In that case, footnote 8 provides: "Homes and offices clearly fall within this category of maximum protection (Vale v. Louisiana (1970) 399 U.S. 30 ...; Silverman v. United States (1961) 365 U.S. 505, 511-512 ...) as do hotel rooms (Stoner v. California (1964) 376 U.S. 483 ...; United States v. Nelson (6th Cir. 1972) 459 F.2d 884)." (Italics added.)

Once the bales of burlap were placed inside the bookstore, control by the customs service ended. In the absence of any emergency, any subsequent government intrusion without a warrant was unreasonable.

We, therefore, affirm the order granting the motion to suppress and dismissing the information.

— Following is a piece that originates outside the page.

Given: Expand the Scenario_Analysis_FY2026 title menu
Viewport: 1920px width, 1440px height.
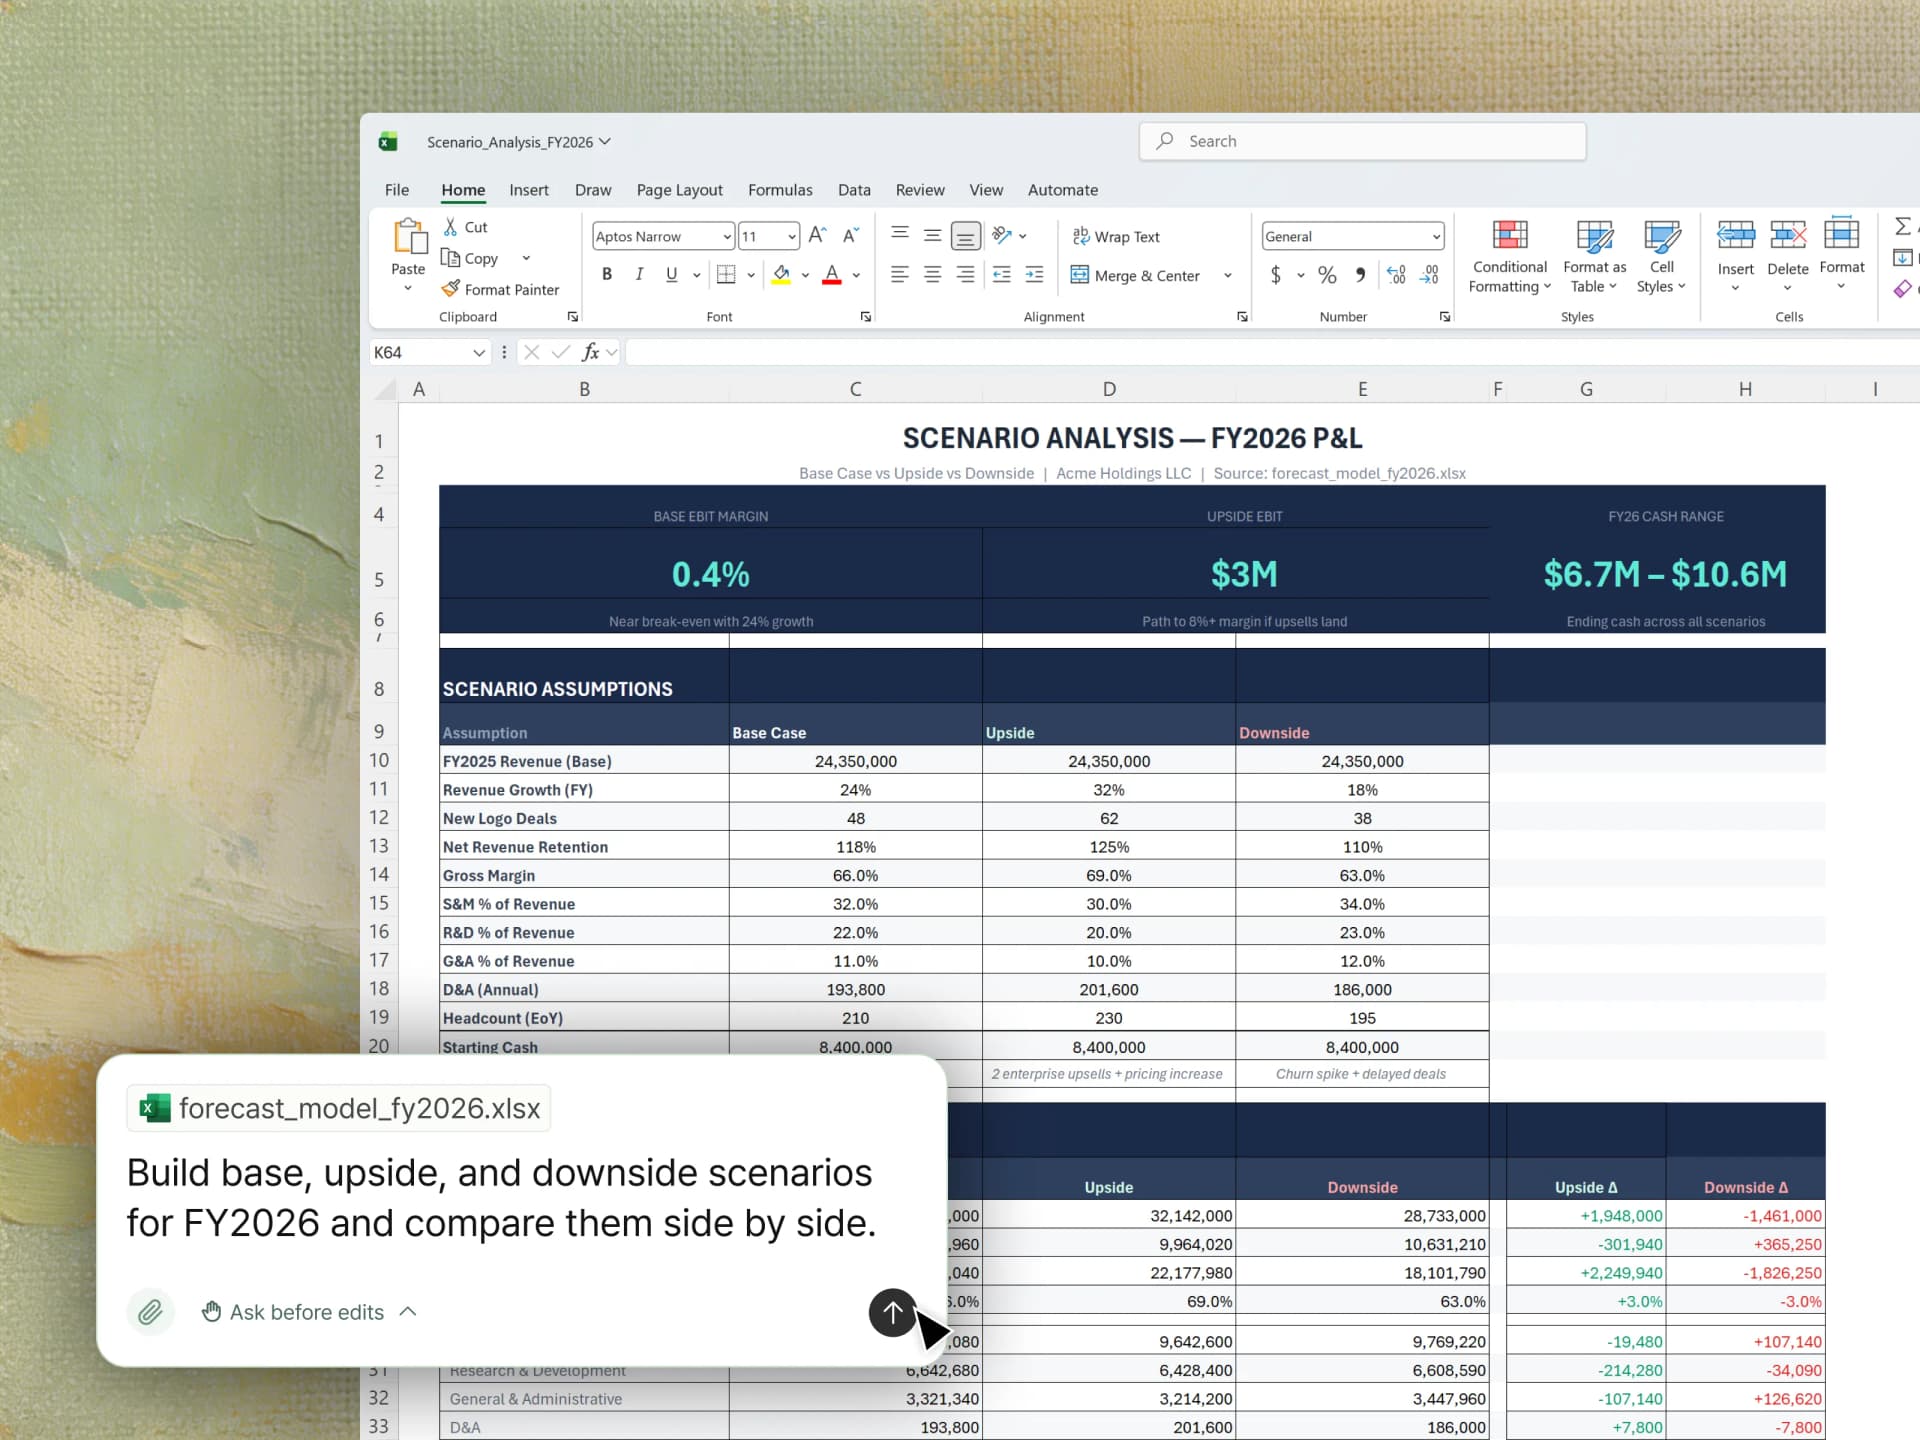Looking at the screenshot, I should (605, 141).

Taylor, P. J., and Rouse, J., concurred.

FN 1. 19 United States Code section 482 states: "Any of the officers or persons authorized to board or search vessels may stop, search, and examine, as well without as within their respective districts, any vehicle, beast, or person, on which or whom he or they shall suspect there is merchandise which is subject to duty, or shall have been introduced into the United States in any manner contrary to law, whether by the person in possession or charge, or by, in, or upon such vehicle or beast, or otherwise, and to search any trunk or envelope, wherever found, in which he may have a reasonable cause to suspect there is merchandise which was imported contrary to law; and if any such officer or other person so authorized shall find any merchandise on or about any such vehicle, beast, or person, or in any such trunk or envelope, which he shall have reasonable cause to believe is subject to duty, or to have been unlawfully introduced into the United States, whether by the person in possession or charge, or by, in, or upon such vehicle, beast, or otherwise, he shall seize and secure the same for trial."

FN 2. 19 United States Code section 1499 also authorizes examination of imported merchandise.